↓↓↓

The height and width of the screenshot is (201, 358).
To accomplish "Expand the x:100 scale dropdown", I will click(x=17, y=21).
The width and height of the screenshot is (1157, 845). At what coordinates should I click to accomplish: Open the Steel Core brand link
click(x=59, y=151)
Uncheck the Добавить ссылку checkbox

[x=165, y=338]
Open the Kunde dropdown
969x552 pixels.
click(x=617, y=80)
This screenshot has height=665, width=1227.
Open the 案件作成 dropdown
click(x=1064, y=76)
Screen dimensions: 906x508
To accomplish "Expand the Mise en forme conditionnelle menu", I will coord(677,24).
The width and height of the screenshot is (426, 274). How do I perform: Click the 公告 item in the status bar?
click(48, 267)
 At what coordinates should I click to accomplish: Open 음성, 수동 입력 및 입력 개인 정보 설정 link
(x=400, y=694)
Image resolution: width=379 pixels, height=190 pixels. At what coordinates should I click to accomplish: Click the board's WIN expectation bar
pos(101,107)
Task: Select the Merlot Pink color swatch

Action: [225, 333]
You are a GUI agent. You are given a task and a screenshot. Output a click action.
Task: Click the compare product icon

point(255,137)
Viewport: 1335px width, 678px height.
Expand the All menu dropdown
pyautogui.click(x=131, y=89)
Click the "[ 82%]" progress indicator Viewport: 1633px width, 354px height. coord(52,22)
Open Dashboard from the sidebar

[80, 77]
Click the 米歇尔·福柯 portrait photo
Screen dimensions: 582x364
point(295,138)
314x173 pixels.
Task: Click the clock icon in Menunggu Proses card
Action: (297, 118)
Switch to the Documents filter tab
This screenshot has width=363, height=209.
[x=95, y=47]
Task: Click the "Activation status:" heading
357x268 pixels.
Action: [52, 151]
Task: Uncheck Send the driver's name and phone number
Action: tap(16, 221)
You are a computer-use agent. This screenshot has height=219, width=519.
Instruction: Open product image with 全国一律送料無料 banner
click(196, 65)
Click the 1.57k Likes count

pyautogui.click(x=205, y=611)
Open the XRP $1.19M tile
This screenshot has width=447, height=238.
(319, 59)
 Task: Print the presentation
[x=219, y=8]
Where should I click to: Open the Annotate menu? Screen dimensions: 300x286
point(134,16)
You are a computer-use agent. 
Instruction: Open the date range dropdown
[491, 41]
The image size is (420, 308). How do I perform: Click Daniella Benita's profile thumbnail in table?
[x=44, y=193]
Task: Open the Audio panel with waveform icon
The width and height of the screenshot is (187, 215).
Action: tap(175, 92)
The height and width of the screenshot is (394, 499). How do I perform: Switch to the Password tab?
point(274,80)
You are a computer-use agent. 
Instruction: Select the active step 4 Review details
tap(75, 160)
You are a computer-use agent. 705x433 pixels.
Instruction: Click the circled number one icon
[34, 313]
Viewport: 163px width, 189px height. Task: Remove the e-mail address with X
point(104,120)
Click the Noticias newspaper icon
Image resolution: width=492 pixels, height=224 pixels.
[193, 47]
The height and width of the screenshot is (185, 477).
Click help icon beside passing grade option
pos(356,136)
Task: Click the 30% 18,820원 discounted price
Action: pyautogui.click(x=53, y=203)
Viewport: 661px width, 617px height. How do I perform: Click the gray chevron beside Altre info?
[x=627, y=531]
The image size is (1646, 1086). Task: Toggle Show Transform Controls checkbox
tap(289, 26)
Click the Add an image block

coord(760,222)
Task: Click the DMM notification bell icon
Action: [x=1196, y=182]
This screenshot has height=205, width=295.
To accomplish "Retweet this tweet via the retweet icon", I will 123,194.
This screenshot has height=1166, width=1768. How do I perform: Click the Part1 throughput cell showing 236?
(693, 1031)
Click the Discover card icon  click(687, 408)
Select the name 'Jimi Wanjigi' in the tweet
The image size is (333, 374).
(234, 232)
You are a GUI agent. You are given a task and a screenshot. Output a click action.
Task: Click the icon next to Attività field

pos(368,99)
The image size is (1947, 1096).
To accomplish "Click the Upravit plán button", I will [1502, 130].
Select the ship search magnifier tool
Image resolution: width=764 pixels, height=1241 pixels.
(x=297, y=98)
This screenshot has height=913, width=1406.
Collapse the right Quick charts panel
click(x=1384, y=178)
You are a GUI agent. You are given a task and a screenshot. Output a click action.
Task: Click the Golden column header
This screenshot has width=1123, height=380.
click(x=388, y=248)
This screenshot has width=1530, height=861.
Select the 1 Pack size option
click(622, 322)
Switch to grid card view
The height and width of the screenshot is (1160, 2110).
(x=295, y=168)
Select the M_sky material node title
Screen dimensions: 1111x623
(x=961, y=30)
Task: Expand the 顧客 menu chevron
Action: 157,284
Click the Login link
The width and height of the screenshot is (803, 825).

↑↑↑

• **課題**: 上のすべての項目を、空行を除いて一行を一つの文字列とするJSONのリストに書き直してください。

• **解答**:
[
  "The height and width of the screenshot is (201, 358).",
  "To accomplish \"Expand the x:100 scale dropdown\", I will click(x=17, y=21).",
  "The width and height of the screenshot is (1157, 845). At what coordinates should I click to accomplish: Open the Steel Core brand link",
  "click(x=59, y=151)",
  "Uncheck the Добавить ссылку checkbox",
  "[x=165, y=338]",
  "Open the Kunde dropdown",
  "969x552 pixels.",
  "click(x=617, y=80)",
  "This screenshot has height=665, width=1227.",
  "Open the 案件作成 dropdown",
  "click(x=1064, y=76)",
  "Screen dimensions: 906x508",
  "To accomplish \"Expand the Mise en forme conditionnelle menu\", I will coord(677,24).",
  "The width and height of the screenshot is (426, 274). How do I perform: Click the 公告 item in the status bar?",
  "click(48, 267)",
  " At what coordinates should I click to accomplish: Open 음성, 수동 입력 및 입력 개인 정보 설정 link",
  "(x=400, y=694)",
  "Image resolution: width=379 pixels, height=190 pixels. At what coordinates should I click to accomplish: Click the board's WIN expectation bar",
  "pos(101,107)",
  "Task: Select the Merlot Pink color swatch",
  "Action: [225, 333]",
  "You are a GUI agent. You are given a task and a screenshot. Output a click action.",
  "Task: Click the compare product icon",
  "point(255,137)",
  "Viewport: 1335px width, 678px height.",
  "Expand the All menu dropdown",
  "pyautogui.click(x=131, y=89)",
  "Click the \"[ 82%]\" progress indicator Viewport: 1633px width, 354px height. coord(52,22)",
  "Open Dashboard from the sidebar",
  "[80, 77]",
  "Click the 米歇尔·福柯 portrait photo",
  "Screen dimensions: 582x364",
  "point(295,138)",
  "314x173 pixels.",
  "Task: Click the clock icon in Menunggu Proses card",
  "Action: (297, 118)",
  "Switch to the Documents filter tab",
  "This screenshot has width=363, height=209.",
  "[x=95, y=47]",
  "Task: Click the \"Activation status:\" heading",
  "357x268 pixels.",
  "Action: [52, 151]",
  "Task: Uncheck Send the driver's name and phone number",
  "Action: tap(16, 221)",
  "You are a computer-use agent. This screenshot has height=219, width=519.",
  "Instruction: Open product image with 全国一律送料無料 banner",
  "click(196, 65)",
  "Click the 1.57k Likes count",
  "pyautogui.click(x=205, y=611)",
  "Open the XRP $1.19M tile",
  "This screenshot has width=447, height=238.",
  "(319, 59)",
  " Task: Print the presentation",
  "[x=219, y=8]",
  "Where should I click to: Open the Annotate menu? Screen dimensions: 300x286",
  "point(134,16)",
  "You are a computer-use agent. ",
  "Instruction: Open the date range dropdown",
  "[491, 41]",
  "The image size is (420, 308). How do I perform: Click Daniella Benita's profile thumbnail in table?",
  "[x=44, y=193]",
  "Task: Open the Audio panel with waveform icon",
  "The width and height of the screenshot is (187, 215).",
  "Action: tap(175, 92)",
  "The height and width of the screenshot is (394, 499). How do I perform: Switch to the Password tab?",
  "point(274,80)",
  "You are a computer-use agent. ",
  "Instruction: Select the active step 4 Review details",
  "tap(75, 160)",
  "You are a computer-use agent. 705x433 pixels.",
  "Instruction: Click the circled number one icon",
  "[34, 313]",
  "Viewport: 163px width, 189px height. Task: Remove the e-mail address with X",
  "point(104,120)",
  "Click the Noticias newspaper icon",
  "Image resolution: width=492 pixels, height=224 pixels.",
  "[193, 47]",
  "The height and width of the screenshot is (185, 477).",
  "Click help icon beside passing grade option",
  "pos(356,136)",
  "Task: Click the 30% 18,820원 discounted price",
  "Action: pyautogui.click(x=53, y=203)",
  "Viewport: 661px width, 617px height. How do I perform: Click the gray chevron beside Altre info?",
  "[x=627, y=531]",
  "The image size is (1646, 1086). Task: Toggle Show Transform Controls checkbox",
  "tap(289, 26)",
  "Click the Add an image block",
  "coord(760,222)",
  "Task: Click the DMM notification bell icon",
  "Action: [x=1196, y=182]",
  "This screenshot has height=205, width=295.",
  "To accomplish \"Retweet this tweet via the retweet icon\", I will 123,194.",
  "This screenshot has height=1166, width=1768. How do I perform: Click the Part1 throughput cell showing 236?",
  "(693, 1031)",
  "Click the Discover card icon  click(687, 408)",
  "Select the name 'Jimi Wanjigi' in the tweet",
  "The image size is (333, 374).",
  "(234, 232)",
  "You are a GUI agent. You are given a task and a screenshot. Output a click action.",
  "Task: Click the icon next to Attività field",
  "pos(368,99)",
  "The image size is (1947, 1096).",
  "To accomplish \"Click the Upravit plán button\", I will [1502, 130].",
  "Select the ship search magnifier tool",
  "Image resolution: width=764 pixels, height=1241 pixels.",
  "(x=297, y=98)",
  "This screenshot has height=913, width=1406.",
  "Collapse the right Quick charts panel",
  "click(x=1384, y=178)",
  "You are a GUI agent. You are given a task and a screenshot. Output a click action.",
  "Task: Click the Golden column header",
  "This screenshot has width=1123, height=380.",
  "click(x=388, y=248)",
  "This screenshot has width=1530, height=861.",
  "Select the 1 Pack size option",
  "click(622, 322)",
  "Switch to grid card view",
  "The height and width of the screenshot is (1160, 2110).",
  "(x=295, y=168)",
  "Select the M_sky material node title",
  "Screen dimensions: 1111x623",
  "(x=961, y=30)",
  "Task: Expand the 顧客 menu chevron",
  "Action: 157,284",
  "Click the Login link",
  "The width and height of the screenshot is (803, 825)."
]